(Stored dataset items)
*** Begin section ***

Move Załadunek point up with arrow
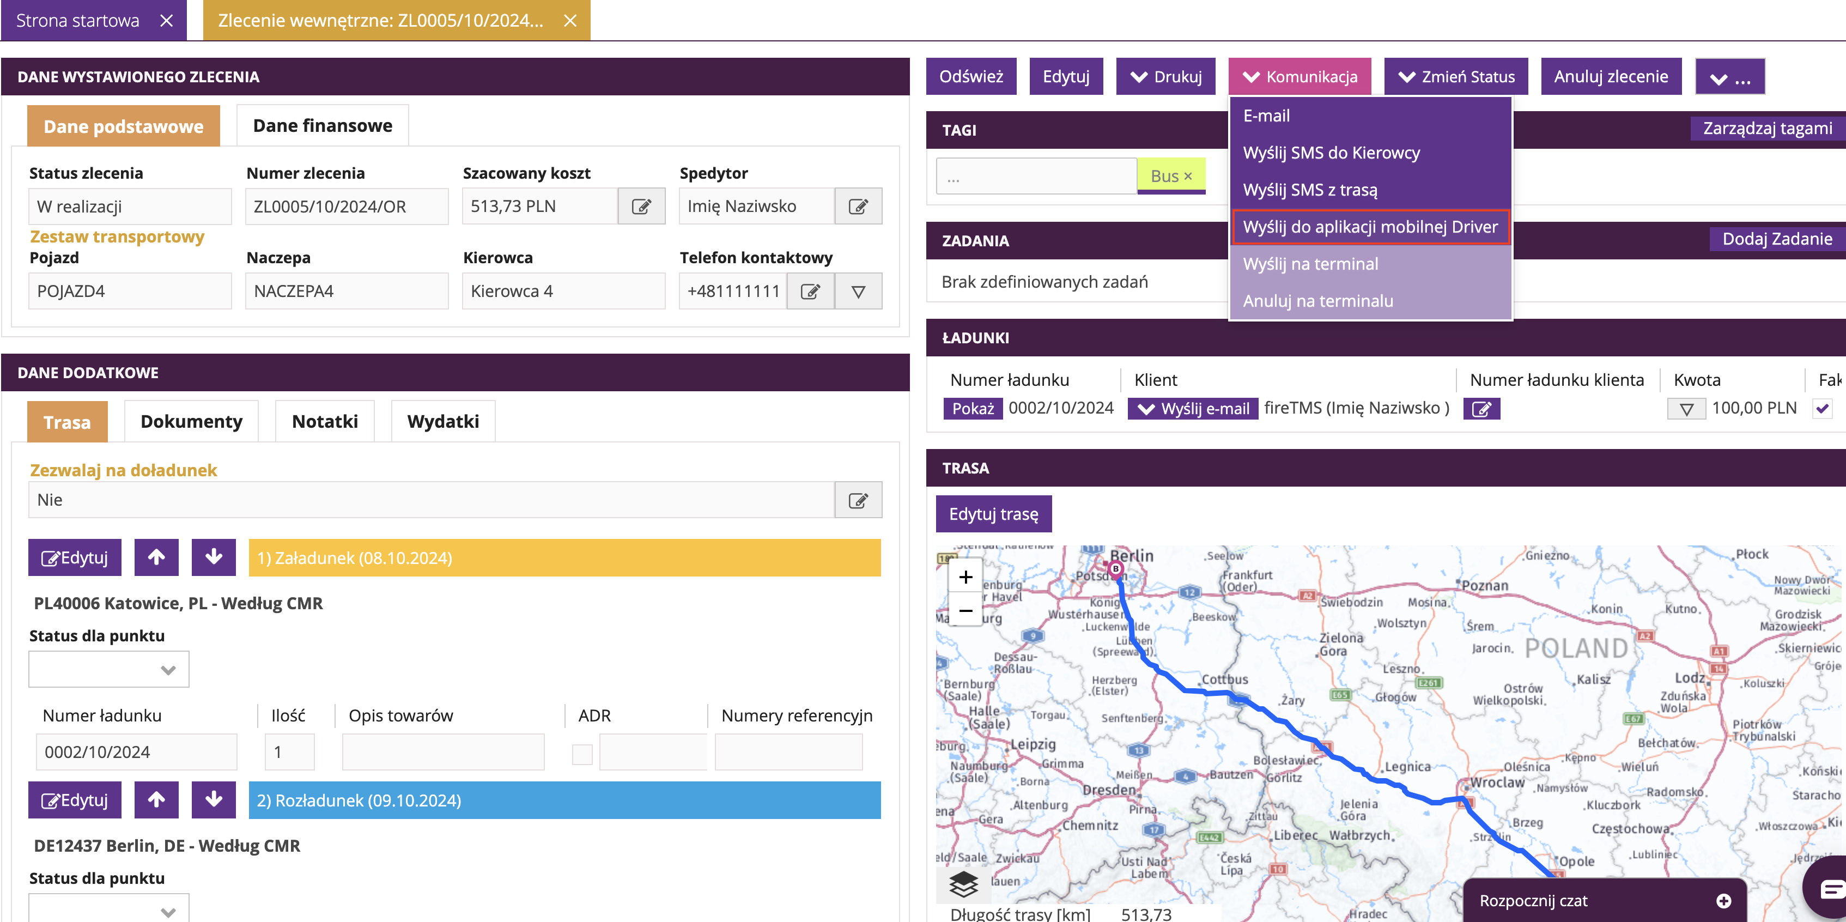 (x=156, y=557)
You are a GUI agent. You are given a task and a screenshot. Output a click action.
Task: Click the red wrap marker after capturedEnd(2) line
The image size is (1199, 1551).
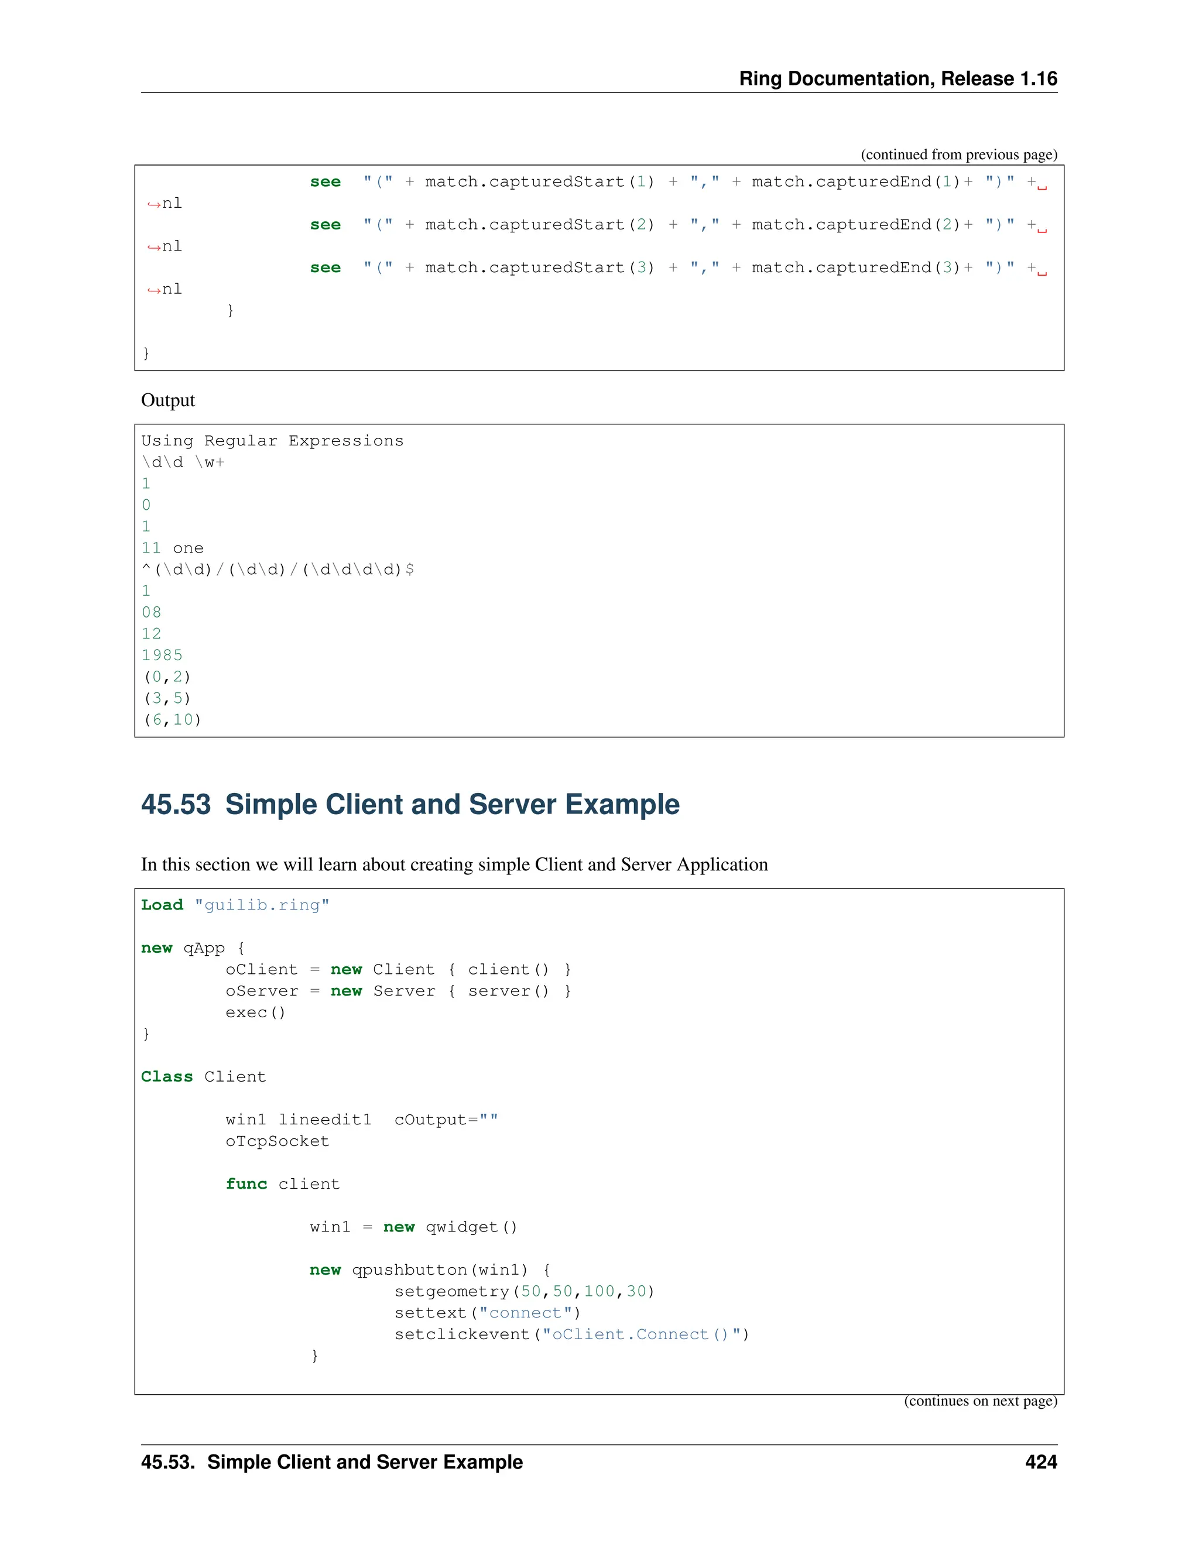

*** End section ***

→ Problem to solve
Print all of the records shown above exactly, leaving out each picture.

→ Result for this exercise
Move Załadunek point up with arrow
 (x=156, y=557)
You are a GUI agent. You are given a task and a screenshot. Output a click action.
Task: Click the red wrap marker after capturedEnd(2) line
The image size is (1199, 1551).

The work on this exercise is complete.